I am unsure whether Azerrad's doing indie rock revisionism in this work, however. The stories fall within the same narrative confines -- quirky, disenfranchised would-be rockers XYZ run into each other in an amusing fashion; decide to form a band; against all odds, they produce considerable sonic (and, of course, punk rock) excellence until they either implode or join a major label. They all seem to follow this basic arc, which seems a trifle tidy to me.
I came in on the earlier, punkier side of things (Black Flag, the Minutemen, Mission of Burma, Minor Threat), and I feel like Azerrad is weaving a tapestry linking those important bands to grunge and "alternative," creating a seamless web of musical innovation and negation culminating in Cobain's primal sonic scream. Not like the later bands aren't important, of course, but I think they were very different from each other, while Azerrad tries to paint them all with the same punk rock paintbrush -- it comes out more in the later chapters, where his comments are the equivalent of "how punk rock is THAT?" or "You can't get much more punk rock than that." Sure you can, Michael.
That seems an important thing for folks to do these days; punk retains credibility, beauty, purity, and power, all these years later, so scenesters seek to identify with it, rather than come up with a new idea.
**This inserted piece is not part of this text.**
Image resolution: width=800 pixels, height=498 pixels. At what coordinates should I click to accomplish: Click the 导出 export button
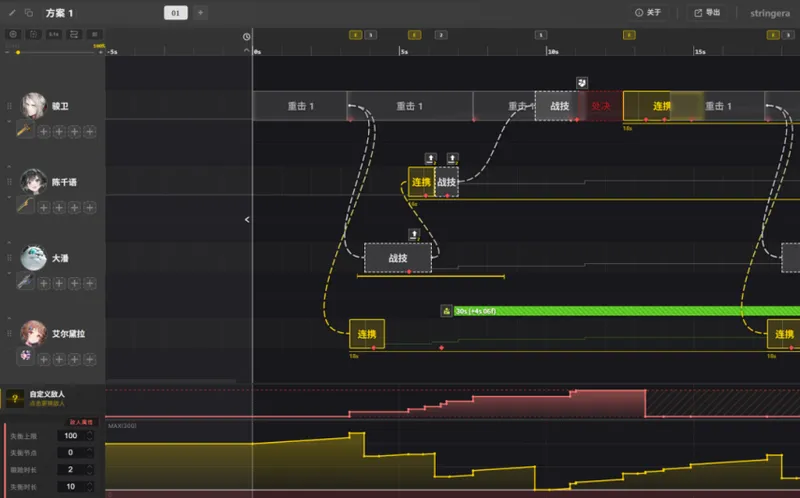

Maybe there are no new ideas, anymore: clean guitars vs. fuzzy guitars; loud vs. quiet; fast vs. slow; long songs vs. short songs, etc. Whatever the case, everybody seems either punk or hip-hop nowadays. That said, I like how Azerrad dealt with each band, gave them their own chapter, although I think some deserved longer chapters than others, in my opinion. And the lack of a follow-up section in each chapter, sort of a "where are they now" seems lacking to me.
If you haven't heard (or heard of) the bands he's referring to, then please go out and start listening to them!!! You'll never be the same, and it'll certainly help you appreciate what he's talking about more, and give you an inkling of how great these bands were. The omission of the Bad Brains is truly surprising to me.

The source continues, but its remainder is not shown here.